Burun ve çene kemiği kırılmasına rağmen hastaneden kendi isteğiyle ayrılıp kızının cenazesi için Mardin’e gittiğini belirten baba Özmal, “Kızımın cenazesi için Mardin’e gittim. Orada savcı ile görüştüm. Olayı kendisine anlattım. Savcı bana sadece ‘kızımın hangi elini kullandığını’ sordu. Ben de sağ elini kullandığını söyledim. Sonra kızımın cenazesini gördüm. Otopsi yapılmış, bebeği alınmış. Sol göğüs altında tek bir mermi izi bulunuyordu. Kızımın iç kanama geçirdiğini ve ölüm nedeninin iç kanama olduğu söylendi. Kızımın cenazesini alıp defnettik ama bebeğe ne olduğunu bilmiyoruz” diye konuştu. Baba, araya bayram tatili girdiği için soruşturmanın ne aşamada olduğunu bilemiyoruz. Olayda kullanılan ruhsatlı tabanca, kızımın telefonu ve cenazeden alınan örnekler incelenmek üzere Ankara’ya gönderildi. Olayın aydınlatılması için elimden gelen her şeyi yapacağım. Olaydan sonra çeneme ve burnuma platin takıldı. Oğlumun kafası kırıldı. Darp edildiğimize dair raporlarla da ayrıca şikayetçi olduk” dedi.
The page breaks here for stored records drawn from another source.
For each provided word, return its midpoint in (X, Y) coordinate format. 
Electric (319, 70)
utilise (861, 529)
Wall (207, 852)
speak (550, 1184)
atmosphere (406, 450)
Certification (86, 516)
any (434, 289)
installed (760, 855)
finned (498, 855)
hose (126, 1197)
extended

Anne Özmalise, “Haberi duyduktan sonra damadımı aramaya başladım. Uzun aramalardan sonra annesi telefona cevap verdi. Ne olup bittiğini sorduğum da bana ‘Kızın kendini de oğlumu da öldürdü’ dedi ve telefonu kapattı. Cenaze için köye gittiğimizde kızımın cenazesinin bulunduğu tarlanın sulanması, her şey yolundaymış gibi davranış sergilemeleri insanın şüphelerini daha da arttırıyor. Cenazeyi görmemize izin vermediler. Diyarbakır’da yaşayan bütün akrabalarına, avukatlara kadar herkese haber vermişler en son bize haber vermişler. Olayın ne zaman olduğunu gören, duyan yok. Bir kişi gidip o tarlada kızımın cenazesine dokunmamış, kaç saat yaralı kalmış belli değil. ‘Bize gitmeyin cenazeye bakmayın parmak iziniz kalır’ diyorlar. Böyle bir durumda parmak izi mi düşünülür?” şeklinde konuştu.